The best advice would probably be to ask the users to close the browser window once they're done. With the use of session-cookies, the session will automatically end when the browser is closed or otherwise on a 30 minute timeout (can be changed afaik).
Since there by default is no interaction between the browser and the server once a page is loaded, you would have to have a javascript contact the server in the background on forms-pages to refresh the session, but it seems a bit too much trouble for such a minor problem.
If the session timeout is so short that the user doesn't have the time to fill in a form, I would put an AJAX script that makes a http request to the server, every few minutes, to keep the session alive. I would do that only on pages that the user has to fill in something or has already started filling something.
Another solution would be to use a session timeout reminder script that popups a dialog to remind the user that the session is about to time out. The popup should display a "Logout" and a "Continue using application" that makes a ajax request to update the session time out.
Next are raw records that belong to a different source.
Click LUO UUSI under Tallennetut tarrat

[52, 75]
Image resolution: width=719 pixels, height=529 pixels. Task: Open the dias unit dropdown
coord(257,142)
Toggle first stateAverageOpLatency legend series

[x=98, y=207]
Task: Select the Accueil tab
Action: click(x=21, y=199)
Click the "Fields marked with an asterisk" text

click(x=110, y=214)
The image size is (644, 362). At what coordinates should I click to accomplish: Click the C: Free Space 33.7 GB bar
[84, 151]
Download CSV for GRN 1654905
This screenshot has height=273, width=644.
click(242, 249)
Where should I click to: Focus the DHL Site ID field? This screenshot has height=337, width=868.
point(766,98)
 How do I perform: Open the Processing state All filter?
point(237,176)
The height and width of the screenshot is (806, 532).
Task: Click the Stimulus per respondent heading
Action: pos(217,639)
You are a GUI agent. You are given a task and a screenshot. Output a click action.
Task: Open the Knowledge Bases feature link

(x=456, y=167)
Maybe that a keep-alive javascript process could be helpfull in this case. If the script capture some key triggers, it send a "I'm still typing" message to the server to keep the session alive.
have you considered breaking the form into smaller chunks?
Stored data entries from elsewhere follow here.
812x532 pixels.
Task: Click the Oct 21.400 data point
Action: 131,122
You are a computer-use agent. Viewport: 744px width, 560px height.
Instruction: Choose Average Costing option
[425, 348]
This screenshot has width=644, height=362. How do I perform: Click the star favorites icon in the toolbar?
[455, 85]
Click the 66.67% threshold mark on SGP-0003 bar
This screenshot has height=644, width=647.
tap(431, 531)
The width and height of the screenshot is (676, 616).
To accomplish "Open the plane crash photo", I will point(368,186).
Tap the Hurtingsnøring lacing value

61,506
Monitor the timeout and post a pop-up to notify the user that their current session will expire and present "OK" or "Cancel" buttons. OK to keep the session going (i.e. reset the counter to another 5 minutes or 10 minutes - whatever you need) -or- Cancel to allow the session to continue to countdown to zero and thus, ending.
That's one of lots of ways to handle it.
Using a JavaScript "thread" to keep the session open is, to me, a bad idea.
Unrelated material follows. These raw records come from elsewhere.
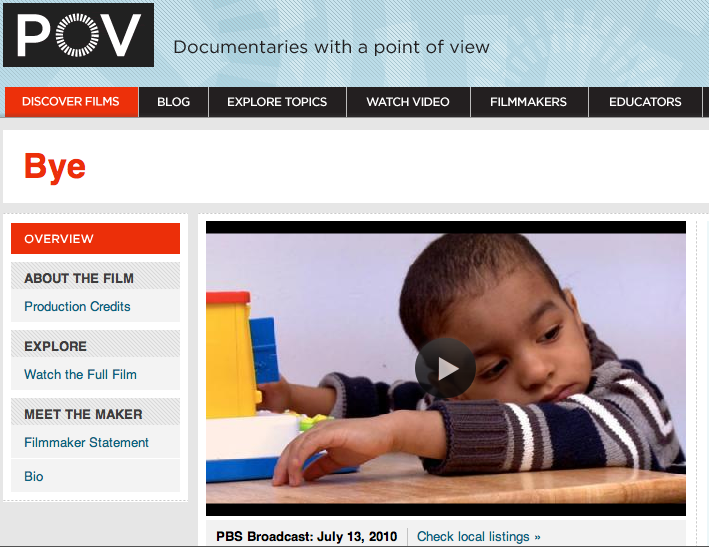Image resolution: width=709 pixels, height=547 pixels.
Task: Click the Explore sidebar heading
Action: 56,346
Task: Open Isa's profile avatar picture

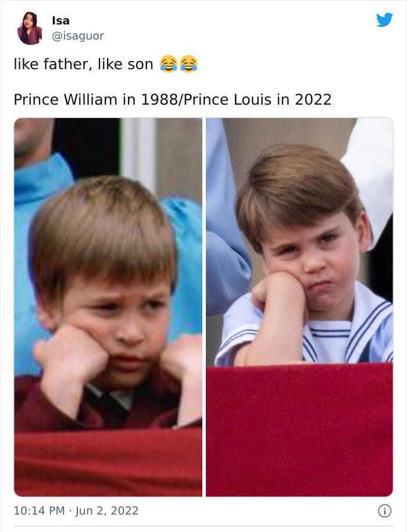Action: point(30,28)
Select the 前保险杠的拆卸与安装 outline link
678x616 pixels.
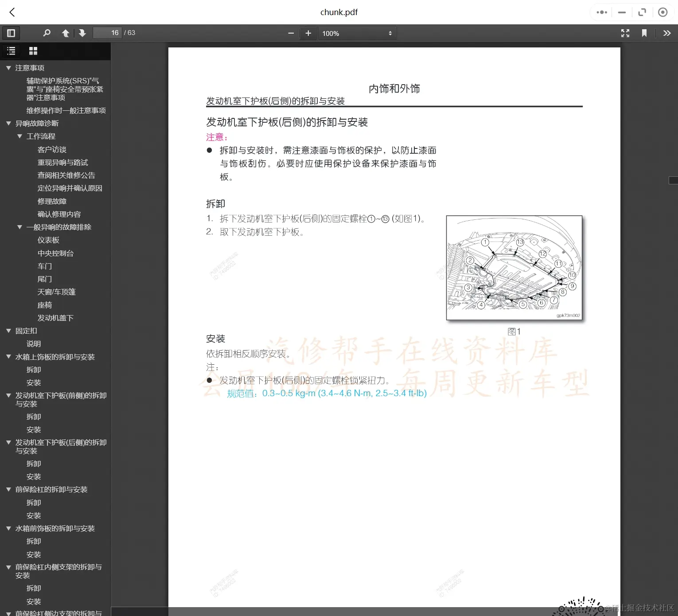point(51,489)
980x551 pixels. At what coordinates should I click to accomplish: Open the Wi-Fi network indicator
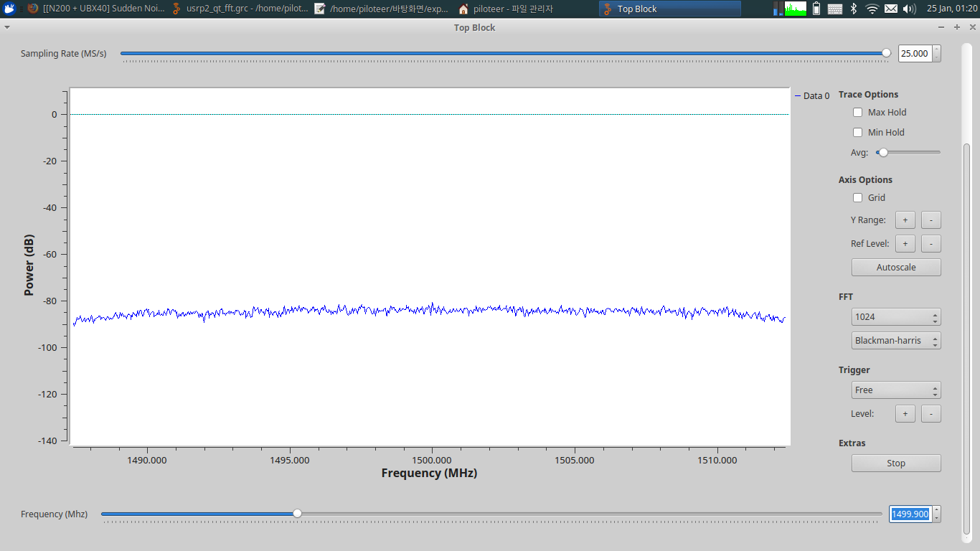(872, 9)
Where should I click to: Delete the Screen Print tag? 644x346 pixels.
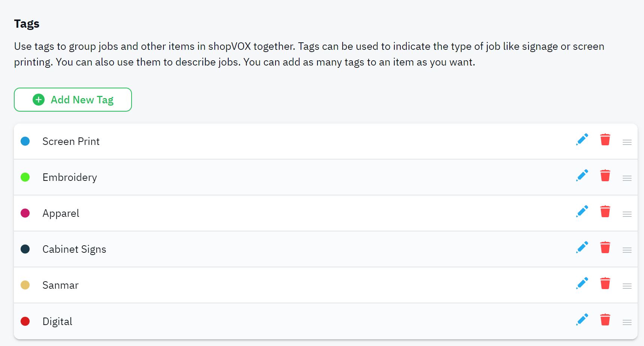(605, 139)
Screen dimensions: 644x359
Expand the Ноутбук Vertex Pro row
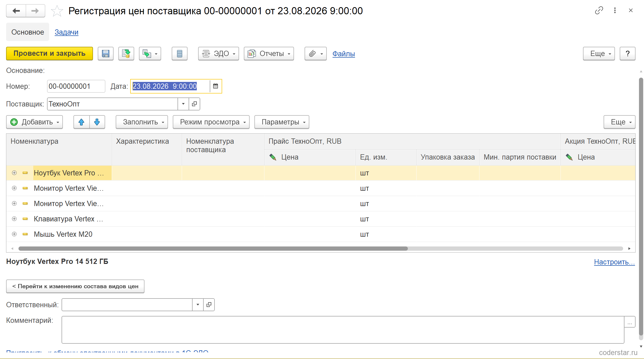point(14,173)
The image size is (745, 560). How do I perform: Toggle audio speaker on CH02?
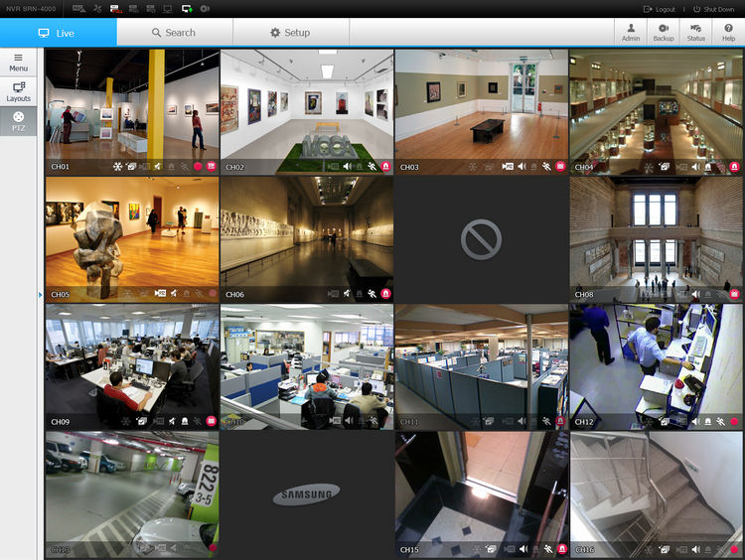tap(347, 167)
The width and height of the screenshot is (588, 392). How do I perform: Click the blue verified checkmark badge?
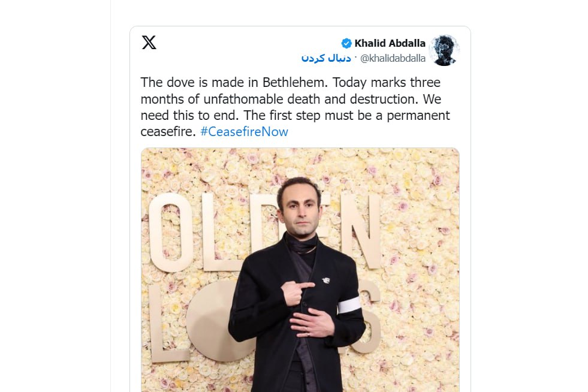click(x=346, y=43)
It's against the idea of session timeout which exists to free some resources if there's no user in front of the application.
I think you should adjust the session timeout with the more accurate time, in order to fill the form in an "typical normal use".
You may also be proactive by :
having a JavaScript alert displaying a non-intrusive warning (not a popup) to the user before the timeout expire, which say that the session will expire soon (and give an link to send an ajax request to reset the timeout and remove that warning - that will avoid the user to lost the form he is currently typing),
and also have a second JavaScript "thread", which, if the session has expired, redirect to the login page with a message saying that the session has now expired.
It think that's the best because it avoid the user to fill a complicated form for nothing, and handle the case when the user has gone away.
As an alternative for the technical solutions, you could make your application in such a way that everytime a particular job is done, for example filling in a form, you ask the user if he wants to continue doing another job or if he's done. Yould could have a startscreen with menu options and if the user chooses an option he first has to enter his credentials.
Or put a password field on the form. Depends on how many forms they have to fill in a session.
When the user posts the form and their session has timed out, you should make sure you save the form values somewhere and then ask the user to login again. Once they have re-authenticated you they can then re-submit the form (as none of their data will have been lost).
I had developed something requiring very long session. The user logged in on a page when he sit on the machine and after doing his work, logged out. Now he may use system for few minutes or for hours. To keep session alive till he logged out, I used timer with javascript, it went to server and updated an anthem label with current time on server.